## Short problem 1
Revise the PDF tool instructions from "The project is" up to and including "8 is installed.", replacing "PDF document" with "PDF file".
## Short problem 2
Copy the records word for word, from the line with "cage (506, 205)" up to and including the line with "What do you see at coordinates (681, 570)".

## Article
--- Start ---

Or the Desktop version of the tool with the following command.

dotnet pathToPublishFolder/YpdfDesktop.dll

You can also publish the project with the --self-contained parameter. Then, to run the tool, it is not required that .NET runtime is installed on your system. To publish a project with this parameter, you should also specify the target platform and architecture using -r parameter. For example, we will publish a project for linux-x64.

You can publish CLI version of the tool with the following command.

dotnet publish Applications/ypdf -c Release -o pathToPublishFolder --self-contained True -r linux-x64

Or Desktop version of the tool with the following command.

dotnet publish Applications/YpdfDesktop -c Release -o pathToPublishFolder --self-contained True -r linux-x64

A published project can be run without dotnet. To do this, navigate to the folder where you published the project and enter one of the commands below.

On Windows.

ypdf --version
YpdfDesktop

On Linux and Mac.

./ypdf --version
./YpdfDesktop

Development

The project is developed for the .NET 6.0 platform. To continue development, you will need the .NET SDK and .NET Runtime.

Basics

  • PDF document page numbers start at 1.
  • To perform some actions on a PDF document, it is necessary that it be without a password.
  • To perform some actions on a PDF document, it is necessary that python 3 and some of its packages are installed.
  • To perform some actions on a PDF document, it is necessary that java 8 is installed.

Python packages installation

First, upgrade pip.

pip install --upgrade pip

Next, install all the necessary packages with the following command.

pip install -r requirements.txt

There is no need to install specific versions of packages. However, the tool has been tested against those specified in the corresponding file.

You can use a python virtual environment. To do this, you first need to create it. For example, this can be done with the following command.

python3 -m venv pathToEnvironment

Next, you need to activate the virtual environment.

On Windows

pathToEnvironment\Scripts\activate.bat

On Linux and Mac.

source pathToEnvironment/bin/activate

Now you can install the necessary components in the created virtual environment.

--- End ---

## Dataset extract
--- Start ---

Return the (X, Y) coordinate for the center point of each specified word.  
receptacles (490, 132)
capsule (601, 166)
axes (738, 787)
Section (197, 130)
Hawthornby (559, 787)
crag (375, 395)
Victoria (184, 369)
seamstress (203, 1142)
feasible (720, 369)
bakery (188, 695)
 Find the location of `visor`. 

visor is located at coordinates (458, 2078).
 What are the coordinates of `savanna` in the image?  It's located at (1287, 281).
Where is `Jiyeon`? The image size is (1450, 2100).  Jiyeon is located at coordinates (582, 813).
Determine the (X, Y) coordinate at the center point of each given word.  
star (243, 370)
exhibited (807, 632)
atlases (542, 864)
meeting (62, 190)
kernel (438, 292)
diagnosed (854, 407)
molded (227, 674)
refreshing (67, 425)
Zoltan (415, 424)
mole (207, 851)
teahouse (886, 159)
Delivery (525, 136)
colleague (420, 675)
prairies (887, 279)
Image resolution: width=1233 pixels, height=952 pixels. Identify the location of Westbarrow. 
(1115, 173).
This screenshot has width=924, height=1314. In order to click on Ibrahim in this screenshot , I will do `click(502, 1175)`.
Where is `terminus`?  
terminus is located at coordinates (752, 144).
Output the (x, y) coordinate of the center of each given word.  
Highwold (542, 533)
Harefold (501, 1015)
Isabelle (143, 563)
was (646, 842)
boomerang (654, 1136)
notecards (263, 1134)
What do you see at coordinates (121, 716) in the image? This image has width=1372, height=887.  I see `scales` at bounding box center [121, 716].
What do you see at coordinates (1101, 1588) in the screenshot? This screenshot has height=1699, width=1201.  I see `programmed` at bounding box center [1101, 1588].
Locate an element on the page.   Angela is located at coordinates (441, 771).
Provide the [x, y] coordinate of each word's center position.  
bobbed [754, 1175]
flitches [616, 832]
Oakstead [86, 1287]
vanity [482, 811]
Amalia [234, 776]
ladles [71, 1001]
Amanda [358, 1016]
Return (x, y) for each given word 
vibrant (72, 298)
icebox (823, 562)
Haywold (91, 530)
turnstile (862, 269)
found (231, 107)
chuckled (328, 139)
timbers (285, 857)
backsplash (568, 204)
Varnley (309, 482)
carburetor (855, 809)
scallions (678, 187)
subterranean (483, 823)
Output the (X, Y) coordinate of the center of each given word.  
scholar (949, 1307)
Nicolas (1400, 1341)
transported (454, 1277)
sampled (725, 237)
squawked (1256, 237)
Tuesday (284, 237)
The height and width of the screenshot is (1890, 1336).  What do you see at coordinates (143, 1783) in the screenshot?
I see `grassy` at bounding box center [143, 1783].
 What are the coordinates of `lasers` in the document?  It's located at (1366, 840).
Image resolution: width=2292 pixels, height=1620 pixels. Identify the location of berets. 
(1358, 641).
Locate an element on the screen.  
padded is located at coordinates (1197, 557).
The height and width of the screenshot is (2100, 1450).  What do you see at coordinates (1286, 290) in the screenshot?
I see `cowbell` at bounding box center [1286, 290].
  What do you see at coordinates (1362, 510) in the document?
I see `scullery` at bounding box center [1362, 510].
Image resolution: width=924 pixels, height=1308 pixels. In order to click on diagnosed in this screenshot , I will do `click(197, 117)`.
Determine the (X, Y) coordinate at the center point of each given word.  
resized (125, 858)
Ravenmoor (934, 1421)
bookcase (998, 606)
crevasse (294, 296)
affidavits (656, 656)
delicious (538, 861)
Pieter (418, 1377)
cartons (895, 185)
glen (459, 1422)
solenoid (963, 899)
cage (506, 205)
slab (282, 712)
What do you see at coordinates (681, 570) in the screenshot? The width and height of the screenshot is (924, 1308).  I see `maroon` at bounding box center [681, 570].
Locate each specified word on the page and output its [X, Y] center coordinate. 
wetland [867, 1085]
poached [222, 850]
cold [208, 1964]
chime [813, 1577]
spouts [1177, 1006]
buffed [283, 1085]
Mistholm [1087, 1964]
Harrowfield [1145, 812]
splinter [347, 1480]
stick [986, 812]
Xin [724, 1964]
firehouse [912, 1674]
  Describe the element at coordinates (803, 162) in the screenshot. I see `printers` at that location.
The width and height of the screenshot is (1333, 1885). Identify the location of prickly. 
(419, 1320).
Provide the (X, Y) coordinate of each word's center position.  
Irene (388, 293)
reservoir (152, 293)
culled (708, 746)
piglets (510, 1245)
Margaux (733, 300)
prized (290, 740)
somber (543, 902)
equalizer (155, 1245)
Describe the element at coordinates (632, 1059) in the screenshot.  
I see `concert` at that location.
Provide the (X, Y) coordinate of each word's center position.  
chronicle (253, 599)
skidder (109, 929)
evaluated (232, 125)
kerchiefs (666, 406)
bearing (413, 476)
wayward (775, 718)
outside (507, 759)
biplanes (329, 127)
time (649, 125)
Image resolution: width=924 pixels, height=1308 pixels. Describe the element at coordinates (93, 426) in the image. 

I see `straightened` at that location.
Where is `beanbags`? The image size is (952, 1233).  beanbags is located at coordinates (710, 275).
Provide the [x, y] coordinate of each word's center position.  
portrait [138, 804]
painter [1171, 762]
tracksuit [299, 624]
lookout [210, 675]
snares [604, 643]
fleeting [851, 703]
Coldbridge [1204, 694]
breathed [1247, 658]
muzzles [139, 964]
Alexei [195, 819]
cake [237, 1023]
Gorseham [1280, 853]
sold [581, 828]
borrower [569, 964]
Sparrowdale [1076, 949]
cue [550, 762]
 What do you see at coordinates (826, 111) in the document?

--- End ---

## Task result 1
The project is developed for the .NET 6.0 platform. To continue development, you will need the .NET SDK and .NET Runtime.

Basics

  • PDF file page numbers start at 1.
  • To perform some actions on a PDF file, it is necessary that it be without a password.
  • To perform some actions on a PDF file, it is necessary that python 3 and some of its packages are installed.
  • To perform some actions on a PDF file, it is necessary that java 8 is installed.

## Task result 2
cage (506, 205)
slab (282, 712)
What do you see at coordinates (681, 570) in the screenshot? The width and height of the screenshot is (924, 1308).  I see `maroon` at bounding box center [681, 570].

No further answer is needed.